Esta solução contribuiu também para resolver o problema de défice de cálcio das populações, como esclarece o responsável pela investigação: “Verificámos que, colocando 8 meias conchas de ostras num simples balde com 10 litros de água ácida, à noite, logo de manhã a acidez estava neutralizada e o pH aumentava para níveis aceitáveis (>6.5). Para além disso, havia outra vantagem. ao dar-se a corrosão das cascas ocorre a libertação de cálcio, que é fundamental para as populações desta região, deficitárias deste mineral. Ou seja, com esta medida simples e usando produtos naturais e locais, que de outra forma são deitados fora, resolvíamos o problema da acidez da água e contribuíamos para a redução do défice de cálcio. E, portanto, foi isto que começámos a fazer logo na segunda missão”.
A ciência lado a lado com Organizações Não Governamentais
Os resultados obtidos nas duas primeiras visitas despertaram o interesse de uma ONG espanhola, AIDA (Ayuda Intercambio y Desarrollo), que ainda hoje é parceira do ICBAS. Aplicando 80 mil euros de outro projeto arrancou com a criação de uma rede de distribuição de água nova, composta por 9 fontanários, que abastecia a população da cidade de Bolama com água, diariamente, durante 30 minutos. Logo em 2008, foi possível reduzir a incidência de diarreia nas crianças em 50%.

Laboratório de campo em Bolama. (Foto: DR)
A rede ainda hoje funciona, tendo sido ampliada, possuindo hoje um novo furo de 195 metros de profundidade capaz de abastecer todos os bairros de Bolama 3 vezes por dia. Aliás a última missão à Guiné, que decorreu em novembro de 2024, foi precisamente para avaliar a qualidade da água deste novo furo.

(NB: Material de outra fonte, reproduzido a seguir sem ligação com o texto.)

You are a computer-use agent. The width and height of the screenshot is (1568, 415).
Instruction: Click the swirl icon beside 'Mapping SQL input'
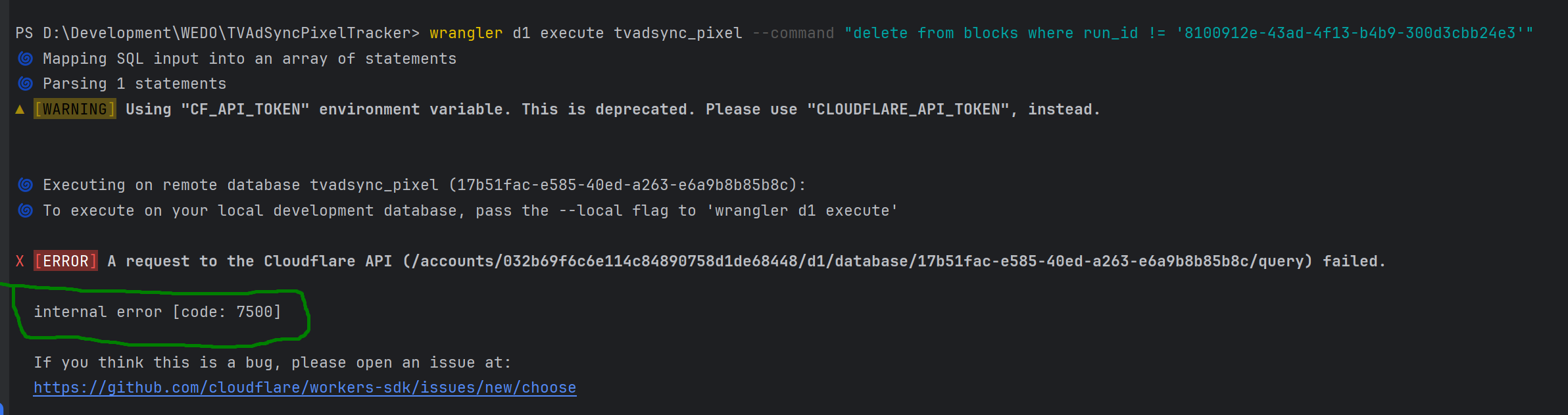pyautogui.click(x=25, y=59)
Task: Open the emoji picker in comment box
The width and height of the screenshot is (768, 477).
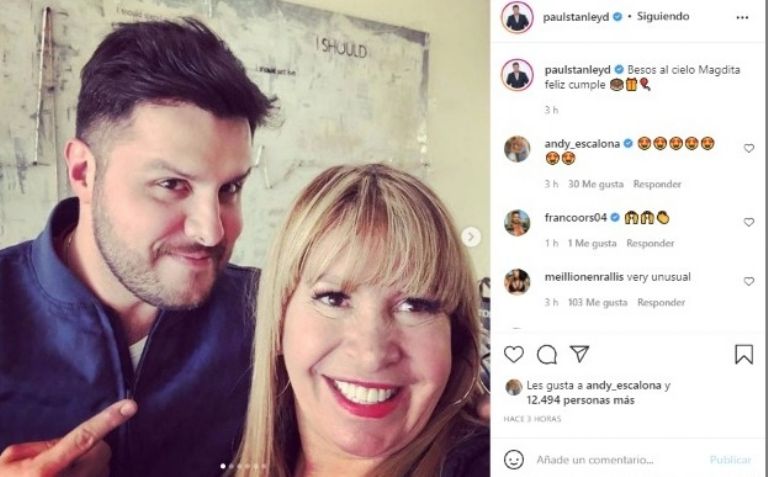Action: click(x=514, y=459)
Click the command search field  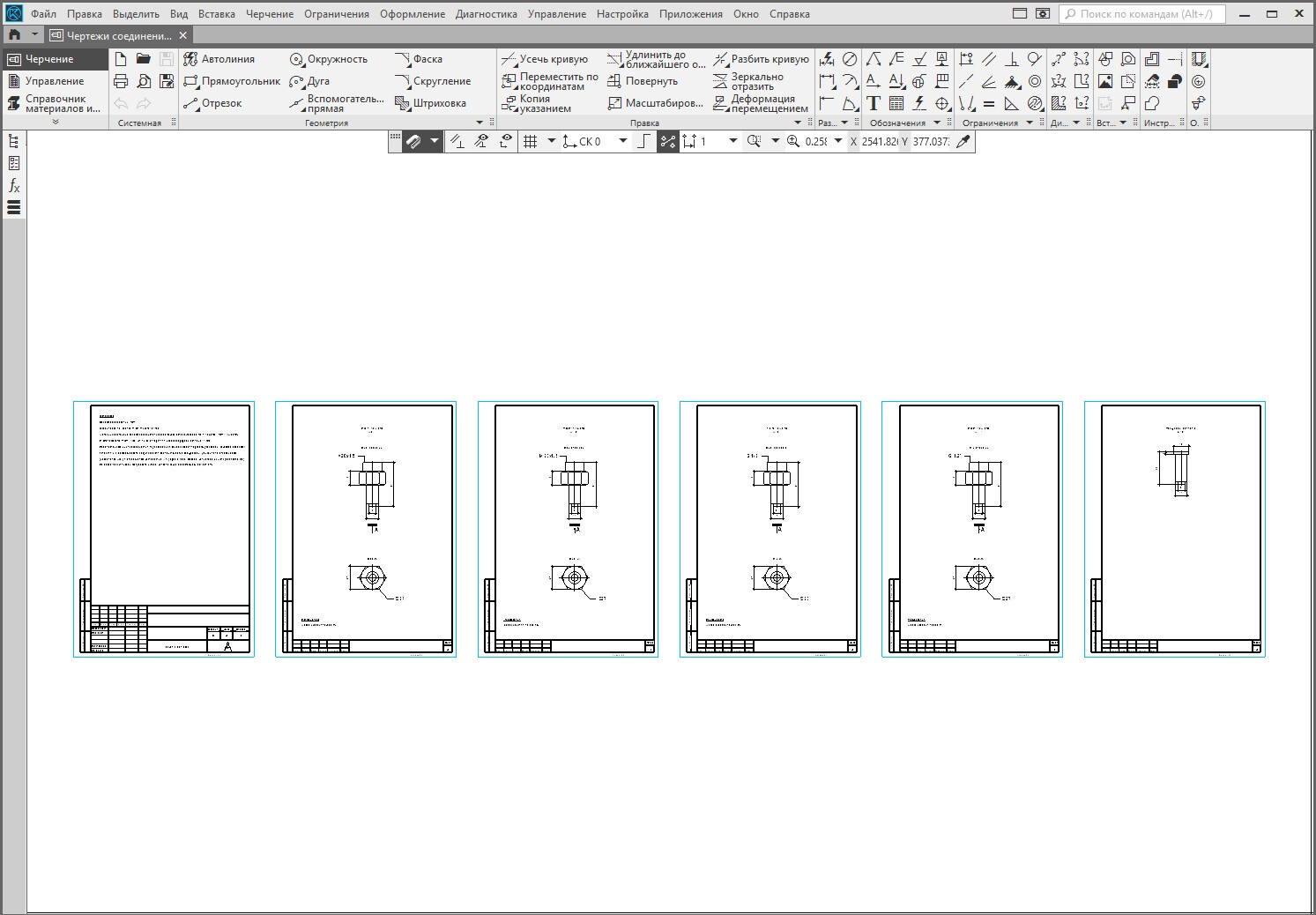(x=1142, y=14)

Para Adriano A. Bordalo e Sá, isto é, o cumprir de um propósito. “A nossa investigação ao longo destas quase duas décadas na Guiné têm tido dois objetivos fundamentais: por um lado a publicação de artigos científicos, em revistas conceituadas, contribuindo para o avanço da ciência com destaque para a África Ocidental, por outro, têm tido aplicação e impactos reais na vida das pessoas, com destaque para os mais pobres entre os pobres. Com a nossa investigação conseguimos, de facto, melhorar a vida das pessoas e isso é algo muito positivo.”
33 missões depois, o que ainda falta fazer?
Quase tudo. “Vinte anos depois, em Bolama, este problema começa a resolver-se, muito graças às intervenções das ONG´s, mas é preciso replicar este trabalho por toda a Guiné Bissau e o ICBAS tem investigação feita em todo o território, portanto é necessário encontrar forma de implementar as soluções, mesmo quando o Estado é muito frágil”, reforça o investigador.
Adriano Bordalo e Sá reconhece que a pouca vontade política, a descoordenação entre ONG’s e o desfasamento entre a realidade no terreno e quem financia e coordena os projetos são obstáculos à resolução do problema do abastecimento de água potável em todo o país. Se daqui a 20 anos as coisas estarão diferentes, só o tempo o dirá. Por agora, a garantia é a de que o empenho e a dedicação a um projeto que se tornou central na investigação em ciências biomédicas e na história do ICBAS é para continuar.